There are four ways to see the scoring functions that are created:
  • From Netezza, log on to the database using a client tool such as NZSQL and submit an SQL statement. The following example assumes that the model name that you used to create the scoring functions is mymodel.
    nzsql database username password
      
     select function,createdate,functionsignature from _v_function where 
       function like '%MYMODEL%'
  • From SAS, use SQL procedure code that produces output in the LST file.
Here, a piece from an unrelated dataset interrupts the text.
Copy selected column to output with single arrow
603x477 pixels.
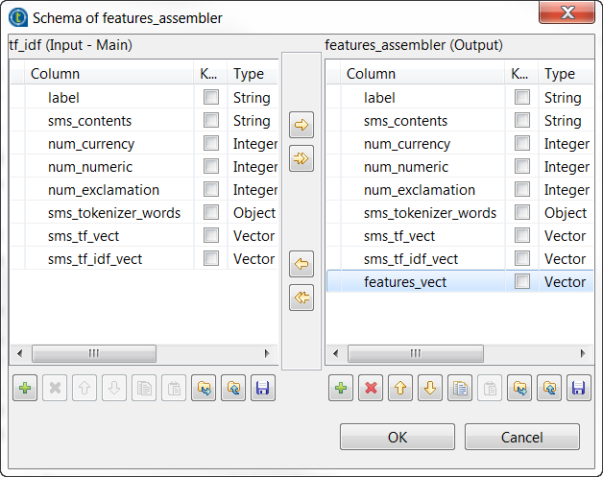tap(302, 124)
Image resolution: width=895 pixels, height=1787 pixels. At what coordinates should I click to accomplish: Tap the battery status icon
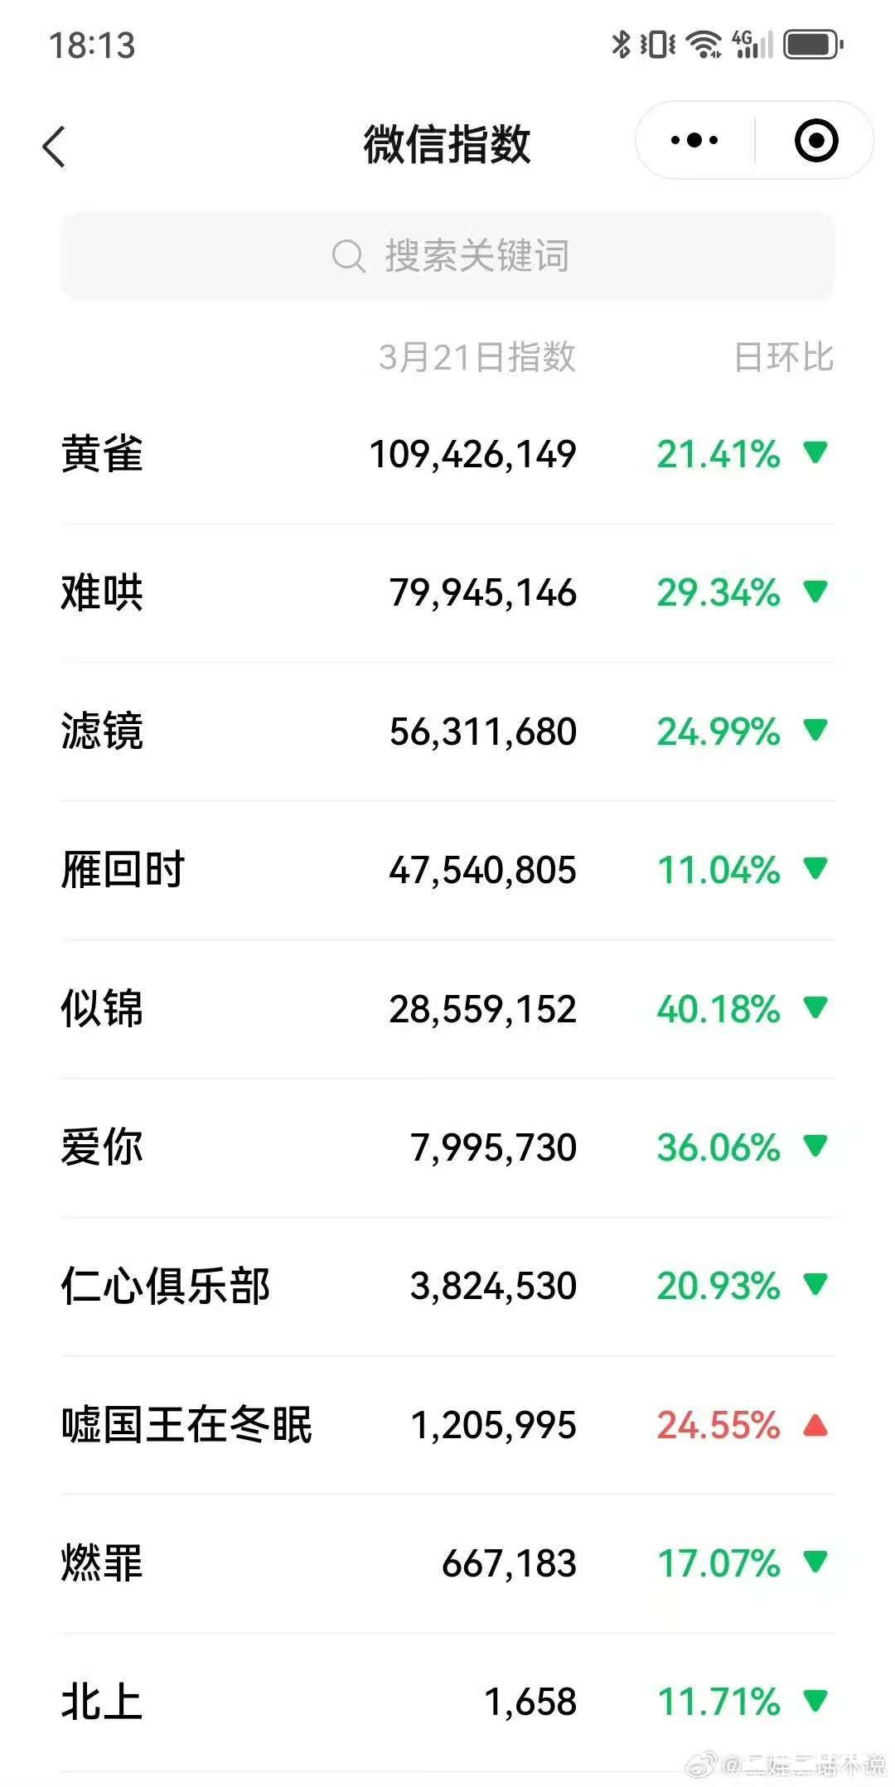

The following example assumes that the model name that you used to create the scoring functions is mymodel.
    proc sql noerrorstop;
      connect to netezza (server=servername database=database 
        username=username password=password);
      select *
         from connection to netezza
         (select function,createdate,functionsignature
          from _v_function where
           function like '%MYMODEL%');
       disconnect from netezza;
    quit;
    
  • You can look at the SAS log that is created when the %INDNZ_PUBLISH_MODEL macro was run. A message is printed to the SAS log that indicates whether a scoring function is successfully or not successfully created or replaced.
  • Look at the SampleSQL.txt file that is produced when the %INDNZ_PUBLISH_MODEL macro is successfully run. This file can be found in the output directory (OUTDIR argument) that you specify in the macro.
    The SampleSQL.txt file contains basic SQL code that can be used to run your score code inside Netezza. Please note that you must modify the sample code before using it. Otherwise, the sample code returns an error.
    For example, the SampleSQL.txt file refers to an ID column in allmush1_intab that is populated with a unique integer from 1 to n. n is the number of rows in the table.
    Note: The ID column uniquely identifies each row. You would replace the ID column with your own primary key column.
    The following example assumes that the model name that you used to create the scoring functions is allmush1.
    drop table allmush1_outtab;
    create table allmush1_outtab(
     id integer
    ,"EM_CLASSIFICATION" varchar(33)
    ,"EM_EVENTPROBABILITY" float
    ,"EM_PROBABILITY" float
    );
    insert into allmush1_outtab(
     id
    ,"EM_CLASSIFICATION"
    ,"EM_EVENTPROBABILITY"
    ,"EM_PROBABILITY"
    )
    select id,
     allmush1_em_classification("BRUISES"
    ,"CAPCOLOR"
    ,"GILLCOLO"
    ,"GILLSIZE"
    ,"HABITAT"
    ,"ODOR"
    ,"POPULAT"
    ,"RINGNUMB"
    ,"RINGTYPE"
    ,"SPOREPC"
    ,"STALKCBR"
    ,"STALKROO"
    ,"STALKSAR"
    ,"STALKSHA"
    ,"VEILCOLO")
      as "EM_CLASSIFICATION",
     allmush1_em_eventprobability("BRUISES"
    ,"CAPCOLOR"
    ,"GILLCOLO"
    ,"GILLSIZE"
    ,"HABITAT"
    ,"ODOR"
    ,"POPULAT"
    ,"RINGNUMB"
    ,"RINGTYPE"
    ,"SPOREPC"
    ,"STALKCBR"
    ,"STALKROO"
    ,"STALKSAR"
    ,"STALKSHA"
    ,"VEILCOLO")
      as "EM_EVENTPROBABILITY",
     allmush1_em_probability("BRUISES"
    ,"CAPCOLOR"
    ,"GILLCOLO"
    ,"GILLSIZE"
    ,"HABITAT"
    ,"ODOR"
    ,"POPULAT"
    ,"RINGNUMB"
    ,"RINGTYPE"
    ,"SPOREPC"
    ,"STALKCBR"
    ,"STALKROO"
    ,"STALKSAR"
    ,"STALKSHA"
    ,"VEILCOLO")
      as "EM_PROBABILITY"
    from allmush1_intab ;
    

Using Scoring Functions to Run a Scoring Model

The scoring functions are available to use in any SQL expression in the same way that Netezza built-in functions are used.
After the scoring functions are created, they can be invoked in Netezza using SQL, as illustrated in the following example. Each output value is created as a separate function call in the select list. The SampleSQL.txt file shown in Viewing the Scoring Functions was modified to create the SELECT statement in this example.
select id, allmush1_em_classification
(
"BRUISES"
,"CAPCOLOR"
,"GILLCOLO"
,"GILLSIZE"
,"HABITAT"
,"ODOR"
,"POPULAT"
,"RINGNUMB"
,"RINGTYPE"
,"SPOREPC")
  as "EM_CLASSIFICATION",
 from allmush1_intab ;
Note: The function and table names must be fully qualified if the function and table are not in the same database.